Martin Stone, associate director - Fake news has increased consumers’ desire for authenticity
“The concept of fake news has increased consumers’ desire for authenticity over the past few years, but this has been dramatically accelerated by the pandemic.
“Consumers want truth, honesty and transparency, not just from news, but from the brands they choose to engage with too. We’ve all had more time to re-evaluate what’s important to us over the past 16 months and have had a lot more free time to research where and how we spend our money.
“Whereas authenticity should be front of mind for day-to-day brand activity, it’s especially important for those occasions where things go wrong too. There’s certainly been an uptick in negative brand reviews across all sectors - again a result of people having more time on their hands. On the whole, consumers seem to be in a less forgiving mood.
“Recovery from an incident or scandal will ultimately come down to the ownership you take and the way you decide to respond. ‘No comment’ is simply not in my PR vocab - it’s corporate, it’s empty and it’s disconnected. If you’ve messed up, be honest, say sorry if it really warrants it and explain how you’re going to avoid it happening again. You don’t need to offer chapter and verse - but say something.”
Rebecca Peel, PR account manager - We will be more reactive than ever before
“When Covid-19 hit, public relations executives across the globe had to ditch their meticulously planned 12-month forward features calendars, and think on their feet to get coverage. Those pivoting skills have been crucial, helping more of us learn how to avoid being tone deaf and how to stay on top of the news agenda. Nobody wanted to read about working in an office during the height of the lockdown, but they did suddenly need tips on creating a routine while working from home.
“I doubt that the PR industry will ever fully revert back to its old ways, now we have seen the benefits of being able to create stories on the back of the news agenda. Yes, you have to be quick in order to beat the other people trying to jump on top of the latest topic, but it’s often a lot less time-heavy than huge campaigns, with just as good a chance of getting a high number of pickups.”

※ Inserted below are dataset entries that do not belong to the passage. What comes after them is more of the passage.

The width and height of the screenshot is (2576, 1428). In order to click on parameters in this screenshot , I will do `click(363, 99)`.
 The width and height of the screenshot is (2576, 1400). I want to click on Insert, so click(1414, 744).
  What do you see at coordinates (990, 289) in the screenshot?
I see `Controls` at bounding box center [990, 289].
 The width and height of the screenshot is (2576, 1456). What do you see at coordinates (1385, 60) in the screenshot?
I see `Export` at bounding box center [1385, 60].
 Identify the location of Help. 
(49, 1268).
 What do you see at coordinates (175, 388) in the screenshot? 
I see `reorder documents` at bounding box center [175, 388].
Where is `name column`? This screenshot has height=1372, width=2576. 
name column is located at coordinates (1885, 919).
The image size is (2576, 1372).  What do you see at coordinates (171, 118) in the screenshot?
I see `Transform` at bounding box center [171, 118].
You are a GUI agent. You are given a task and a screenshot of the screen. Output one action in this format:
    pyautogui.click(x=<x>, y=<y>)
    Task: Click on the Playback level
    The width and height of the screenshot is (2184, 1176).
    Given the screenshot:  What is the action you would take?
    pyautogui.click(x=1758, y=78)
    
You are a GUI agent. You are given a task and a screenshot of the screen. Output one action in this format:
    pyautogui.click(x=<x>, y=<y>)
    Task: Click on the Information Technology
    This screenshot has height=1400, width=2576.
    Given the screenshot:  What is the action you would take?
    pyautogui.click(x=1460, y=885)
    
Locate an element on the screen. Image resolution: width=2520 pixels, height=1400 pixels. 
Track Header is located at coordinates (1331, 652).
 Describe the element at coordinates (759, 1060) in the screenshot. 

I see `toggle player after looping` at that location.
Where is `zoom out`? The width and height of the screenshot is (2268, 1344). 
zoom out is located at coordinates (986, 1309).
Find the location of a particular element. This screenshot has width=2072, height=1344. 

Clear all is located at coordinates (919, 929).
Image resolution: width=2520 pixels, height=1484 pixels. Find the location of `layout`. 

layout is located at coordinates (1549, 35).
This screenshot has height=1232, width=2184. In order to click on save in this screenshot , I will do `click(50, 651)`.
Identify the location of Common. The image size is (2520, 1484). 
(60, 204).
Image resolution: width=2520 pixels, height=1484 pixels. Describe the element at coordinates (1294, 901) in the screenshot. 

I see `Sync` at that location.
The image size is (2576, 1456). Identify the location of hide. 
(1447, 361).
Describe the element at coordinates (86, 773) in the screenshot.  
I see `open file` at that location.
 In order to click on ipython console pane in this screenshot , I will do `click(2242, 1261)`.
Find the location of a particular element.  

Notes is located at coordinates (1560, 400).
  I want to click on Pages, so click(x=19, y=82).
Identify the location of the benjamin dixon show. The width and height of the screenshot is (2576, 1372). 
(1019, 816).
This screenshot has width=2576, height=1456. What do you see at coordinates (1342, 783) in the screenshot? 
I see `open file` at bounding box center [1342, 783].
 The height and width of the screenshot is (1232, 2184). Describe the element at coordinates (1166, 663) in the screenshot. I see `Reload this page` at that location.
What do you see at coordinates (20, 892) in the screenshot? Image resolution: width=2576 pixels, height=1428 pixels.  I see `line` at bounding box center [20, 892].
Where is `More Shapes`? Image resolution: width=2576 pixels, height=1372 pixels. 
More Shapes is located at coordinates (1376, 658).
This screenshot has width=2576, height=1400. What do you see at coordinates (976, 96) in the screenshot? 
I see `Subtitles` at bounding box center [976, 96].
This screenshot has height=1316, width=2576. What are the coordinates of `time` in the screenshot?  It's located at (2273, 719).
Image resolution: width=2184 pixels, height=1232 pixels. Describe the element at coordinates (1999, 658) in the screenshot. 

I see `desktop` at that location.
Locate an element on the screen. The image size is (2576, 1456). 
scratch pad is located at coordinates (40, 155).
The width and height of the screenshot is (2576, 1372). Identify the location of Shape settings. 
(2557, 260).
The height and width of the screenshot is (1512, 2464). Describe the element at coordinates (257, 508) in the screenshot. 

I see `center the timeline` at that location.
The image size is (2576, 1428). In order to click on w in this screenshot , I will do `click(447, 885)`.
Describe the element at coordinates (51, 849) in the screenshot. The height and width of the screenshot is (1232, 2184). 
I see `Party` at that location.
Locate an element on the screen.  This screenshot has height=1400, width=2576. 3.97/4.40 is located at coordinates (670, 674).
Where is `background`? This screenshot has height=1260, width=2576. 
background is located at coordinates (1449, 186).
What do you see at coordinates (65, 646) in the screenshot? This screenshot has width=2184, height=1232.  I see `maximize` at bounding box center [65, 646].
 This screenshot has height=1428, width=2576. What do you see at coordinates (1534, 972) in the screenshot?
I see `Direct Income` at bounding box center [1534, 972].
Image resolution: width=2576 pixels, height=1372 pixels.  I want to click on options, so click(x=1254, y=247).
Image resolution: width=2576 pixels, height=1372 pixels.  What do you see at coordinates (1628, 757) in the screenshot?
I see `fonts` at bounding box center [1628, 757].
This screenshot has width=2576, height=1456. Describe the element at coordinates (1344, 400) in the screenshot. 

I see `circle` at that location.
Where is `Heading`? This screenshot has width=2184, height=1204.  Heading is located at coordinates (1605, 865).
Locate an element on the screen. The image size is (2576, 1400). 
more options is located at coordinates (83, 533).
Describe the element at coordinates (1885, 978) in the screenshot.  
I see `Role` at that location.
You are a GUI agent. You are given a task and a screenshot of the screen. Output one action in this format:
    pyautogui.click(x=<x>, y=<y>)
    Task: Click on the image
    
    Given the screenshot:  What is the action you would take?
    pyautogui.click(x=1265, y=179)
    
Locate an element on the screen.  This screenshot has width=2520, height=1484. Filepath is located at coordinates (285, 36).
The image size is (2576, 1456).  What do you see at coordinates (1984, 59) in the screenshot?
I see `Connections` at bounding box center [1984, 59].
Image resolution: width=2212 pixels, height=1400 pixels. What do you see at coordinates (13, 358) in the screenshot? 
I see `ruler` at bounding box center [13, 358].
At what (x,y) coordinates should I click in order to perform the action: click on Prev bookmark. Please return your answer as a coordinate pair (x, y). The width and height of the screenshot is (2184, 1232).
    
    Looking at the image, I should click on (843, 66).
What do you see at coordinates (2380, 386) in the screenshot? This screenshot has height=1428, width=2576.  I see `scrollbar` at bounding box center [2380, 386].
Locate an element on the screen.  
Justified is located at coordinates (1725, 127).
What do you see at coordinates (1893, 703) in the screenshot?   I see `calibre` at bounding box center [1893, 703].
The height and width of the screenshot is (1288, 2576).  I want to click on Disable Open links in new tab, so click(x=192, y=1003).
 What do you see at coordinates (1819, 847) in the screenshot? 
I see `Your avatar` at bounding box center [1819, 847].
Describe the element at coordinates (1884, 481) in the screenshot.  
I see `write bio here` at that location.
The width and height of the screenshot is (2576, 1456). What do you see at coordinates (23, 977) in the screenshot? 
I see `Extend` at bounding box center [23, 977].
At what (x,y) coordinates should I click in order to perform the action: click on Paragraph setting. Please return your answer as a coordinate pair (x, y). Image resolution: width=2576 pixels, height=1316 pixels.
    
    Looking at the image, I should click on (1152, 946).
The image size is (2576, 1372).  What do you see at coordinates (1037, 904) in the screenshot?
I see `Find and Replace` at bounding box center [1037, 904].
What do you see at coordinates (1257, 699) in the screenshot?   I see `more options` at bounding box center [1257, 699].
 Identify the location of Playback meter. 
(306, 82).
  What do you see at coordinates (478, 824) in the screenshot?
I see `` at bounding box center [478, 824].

Ed Sheldon, PR account director - Focus more on resources to help time-tight journalists
“The last year has only increased consumer demand for news, particularly online, and according to Reuters trust in news has grown by 6% globally in the wake of the pandemic. At the same time, the number of staff in newsrooms is declining and journalists are increasingly stretched for time. The need to turn more stories around as quickly as possible creates opportunities for PRs to develop relationships with journalists and generate outstanding coverage for their clients, by providing them with well-researched stories or comments.
“Whether it’s working on an original campaign or jumping on breaking news stories, providing journalists with everything they need to cover the story will result in great coverage. Ensuring you have a great asset, original data or genuinely expert insight can create win-win situations for clients and journalists alike.”